Content starts

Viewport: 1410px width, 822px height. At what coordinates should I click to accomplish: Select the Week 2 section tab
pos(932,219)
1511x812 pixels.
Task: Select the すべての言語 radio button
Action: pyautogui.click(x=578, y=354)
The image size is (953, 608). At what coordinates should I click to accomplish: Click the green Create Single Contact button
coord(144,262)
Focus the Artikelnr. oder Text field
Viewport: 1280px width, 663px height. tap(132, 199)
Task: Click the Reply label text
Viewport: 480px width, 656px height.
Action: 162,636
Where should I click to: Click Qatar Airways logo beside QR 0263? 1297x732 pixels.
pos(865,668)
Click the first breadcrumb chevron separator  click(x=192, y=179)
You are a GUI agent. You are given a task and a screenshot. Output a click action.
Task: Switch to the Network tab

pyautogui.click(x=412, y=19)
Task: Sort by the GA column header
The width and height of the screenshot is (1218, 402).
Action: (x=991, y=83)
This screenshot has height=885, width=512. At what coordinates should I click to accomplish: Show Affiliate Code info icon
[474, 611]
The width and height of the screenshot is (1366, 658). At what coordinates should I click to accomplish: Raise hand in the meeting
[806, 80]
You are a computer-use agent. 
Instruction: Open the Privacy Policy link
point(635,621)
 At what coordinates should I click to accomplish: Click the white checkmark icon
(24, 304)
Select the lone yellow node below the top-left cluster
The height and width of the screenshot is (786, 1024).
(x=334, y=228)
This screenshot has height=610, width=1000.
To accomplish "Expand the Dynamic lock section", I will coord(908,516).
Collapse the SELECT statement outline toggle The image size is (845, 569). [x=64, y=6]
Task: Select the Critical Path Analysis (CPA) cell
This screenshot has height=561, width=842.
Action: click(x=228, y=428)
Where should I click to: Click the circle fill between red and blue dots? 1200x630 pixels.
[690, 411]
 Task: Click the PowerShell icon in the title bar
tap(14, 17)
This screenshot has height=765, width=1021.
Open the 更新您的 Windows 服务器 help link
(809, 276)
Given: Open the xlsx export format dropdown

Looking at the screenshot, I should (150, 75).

Content ends

Problem statement
Gather every line from the entries above where the word "agent" appears, and copy them.

Solved exercise
You are a GUI agent. You are given a task and a screenshot. Output a click action.
You are a computer-use agent. 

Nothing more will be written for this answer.